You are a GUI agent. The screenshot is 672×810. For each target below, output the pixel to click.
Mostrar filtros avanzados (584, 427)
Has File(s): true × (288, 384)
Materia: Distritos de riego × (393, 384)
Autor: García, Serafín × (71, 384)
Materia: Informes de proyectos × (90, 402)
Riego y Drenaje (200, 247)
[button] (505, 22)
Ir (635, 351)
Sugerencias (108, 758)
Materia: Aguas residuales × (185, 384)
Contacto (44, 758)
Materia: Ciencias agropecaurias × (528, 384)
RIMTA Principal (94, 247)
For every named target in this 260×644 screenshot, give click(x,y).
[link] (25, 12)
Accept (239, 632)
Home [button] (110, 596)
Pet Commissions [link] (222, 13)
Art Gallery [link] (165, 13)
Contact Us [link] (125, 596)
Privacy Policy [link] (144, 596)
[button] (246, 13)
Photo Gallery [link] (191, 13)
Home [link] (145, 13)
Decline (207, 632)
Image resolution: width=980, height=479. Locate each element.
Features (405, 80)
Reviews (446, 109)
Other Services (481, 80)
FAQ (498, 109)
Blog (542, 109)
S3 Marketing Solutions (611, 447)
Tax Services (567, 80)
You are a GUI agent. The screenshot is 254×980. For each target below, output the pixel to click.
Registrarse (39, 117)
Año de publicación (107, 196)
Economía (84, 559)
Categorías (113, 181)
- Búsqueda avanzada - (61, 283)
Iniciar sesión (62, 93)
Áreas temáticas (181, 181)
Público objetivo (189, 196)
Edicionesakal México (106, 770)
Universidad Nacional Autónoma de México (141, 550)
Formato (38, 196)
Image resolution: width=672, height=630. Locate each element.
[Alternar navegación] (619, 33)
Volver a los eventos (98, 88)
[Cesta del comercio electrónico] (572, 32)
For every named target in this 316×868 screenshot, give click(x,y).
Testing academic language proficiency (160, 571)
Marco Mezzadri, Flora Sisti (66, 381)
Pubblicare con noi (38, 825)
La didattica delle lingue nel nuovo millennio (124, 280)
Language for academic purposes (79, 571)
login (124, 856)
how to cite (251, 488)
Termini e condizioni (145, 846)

---+---

__PROBLEM TO WORK ON__
Copy all of the entries above word for word, line by line, in the same order.

__THE ANSWER__
You are a GUI agent. The screenshot is 672×810. For each target below, output the pixel to click.
Mostrar filtros avanzados (584, 427)
Has File(s): true × (288, 384)
Materia: Distritos de riego × (393, 384)
Autor: García, Serafín × (71, 384)
Materia: Informes de proyectos × (90, 402)
Riego y Drenaje (200, 247)
[button] (505, 22)
Ir (635, 351)
Sugerencias (108, 758)
Materia: Aguas residuales × (185, 384)
Contacto (44, 758)
Materia: Ciencias agropecaurias × (528, 384)
RIMTA Principal (94, 247)
For every named target in this 260×644 screenshot, give click(x,y).
[link] (25, 12)
Accept (239, 632)
Home [button] (110, 596)
Pet Commissions [link] (222, 13)
Art Gallery [link] (165, 13)
Contact Us [link] (125, 596)
Privacy Policy [link] (144, 596)
[button] (246, 13)
Photo Gallery [link] (191, 13)
Home [link] (145, 13)
Decline (207, 632)
Image resolution: width=980, height=479. Locate each element.
Features (405, 80)
Reviews (446, 109)
Other Services (481, 80)
FAQ (498, 109)
Blog (542, 109)
S3 Marketing Solutions (611, 447)
Tax Services (567, 80)
You are a GUI agent. The screenshot is 254×980. For each target below, output the pixel to click.
Registrarse (39, 117)
Año de publicación (107, 196)
Economía (84, 559)
Categorías (113, 181)
- Búsqueda avanzada - (61, 283)
Iniciar sesión (62, 93)
Áreas temáticas (181, 181)
Público objetivo (189, 196)
Edicionesakal México (106, 770)
Universidad Nacional Autónoma de México (141, 550)
Formato (38, 196)
Image resolution: width=672, height=630. Locate each element.
[Alternar navegación] (619, 33)
Volver a los eventos (98, 88)
[Cesta del comercio electrónico] (572, 32)
For every named target in this 316×868 screenshot, give click(x,y).
Testing academic language proficiency (160, 571)
Marco Mezzadri, Flora Sisti (66, 381)
Pubblicare con noi (38, 825)
La didattica delle lingue nel nuovo millennio (124, 280)
Language for academic purposes (79, 571)
login (124, 856)
how to cite (251, 488)
Termini e condizioni (145, 846)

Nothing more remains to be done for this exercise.